▸ ТЕКСТ ДОКУМЕНТА:

Аналитик Сметана: Россия связывает себе руки. Вторжение сейчас наиболее вероятно. Все решится в ближайшие недели (iRozhlas, Чехия)
Стягивая к Украине военную технику и соединения, Россия дает понять, что хочет в чем-то выиграть от ситуации, считает аналитик Сметана. В интервью iRozhlas он рассуждает о том, чего Москва добивается в целом. Ее не устраивает текущая архитектура безопасности, и свое место в мировом порядке она видит иначе. Поэтому, по мнению эксперта, на повестке дня в Кремле сейчас два сценария.
"Чем больше военной техники и соединений Россия стягивает к Украине, тем больше она сама себе связывает руки и дает понять, что хочет в чем-то выиграть от ситуации. Поэтому после всего этого полный отвод сил без ощутимого результата был бы для России огромным репутационным ударом", — утверждает в интервью "иРозглас" аналитик в области безопасности Михал Сметана (Michal Smetana), по мнению которого сейчас российское вторжение наиболее вероятно. Все решится в ближайшие недели.
iRozhlas: В последние недели мы были свидетелями сразу нескольких важных переговоров, касающихся украинского кризиса и напряженности между Россией и НАТО. Это и встреча президента США Джо Байдена с немецким канцлером Олафом Шольцем, и визит французского лидера Эммануэля Макрона к российскому коллеге Владимиру Путину, и поездка министров иностранных дел Чехии, Словакии и Австрии на Украину. О чем говорят результаты этих переговоров? Есть ли сдвиг, и если да, то в какую сторону?

▸ ЦЕЛЬ: Напишите продолжение интервью с аналитиком Михалом Сметаной о возможном вторжении России на Украину, начиная сразу после последней приведенной фразы.

▸ ЗАПИСАННЫЕ ДАННЫЕ:
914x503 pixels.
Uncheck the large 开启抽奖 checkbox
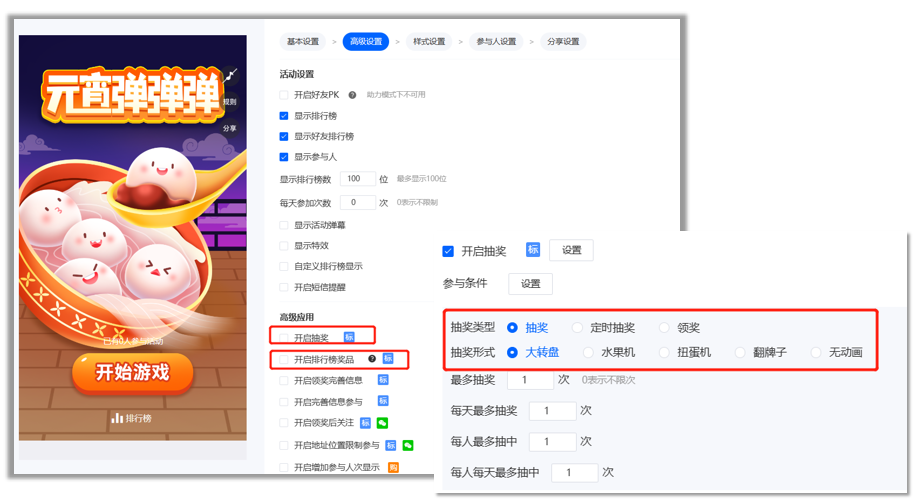pyautogui.click(x=448, y=251)
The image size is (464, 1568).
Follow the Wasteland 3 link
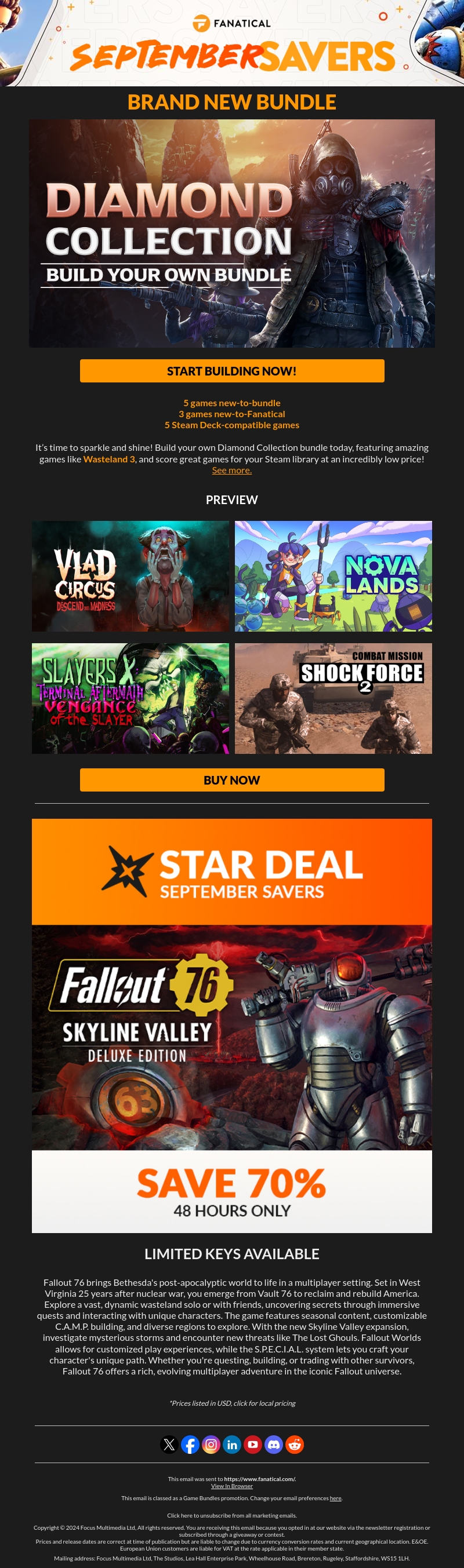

▸ ОТВЕТ К ЗАДАНИЮ:
Михал Сметана: Я бы сказал, что они никак особо не повлияли на текущий кризис. На фоне этих переговоров мы видим, как Россия стягивает все новые и новые подразделения к украинским границам. То есть, с одной стороны, прилагаются определенные дипломатические усилия, но, с другой, никто этот кризис так и не остановил, "нажав на паузу". У него есть своя собственная динамика, которая сохраняется.
Хотя переговоры, разумеется, важны, и каждая из встреч, которые вы упомянули, несет свою нагрузку. Соединенные Штаты показывают, что для нынешней администрации очень важен акцент на единство альянса. Поэтому кризис обсуждают не исключительно Соединенные Штаты с Россией, которые, конечно, сейчас являются двумя основными игроками. Мы видим, как США стараются координировать свои шаги с союзниками, хотя нам известно, что, например, в Германии это вызывает определенные колебания.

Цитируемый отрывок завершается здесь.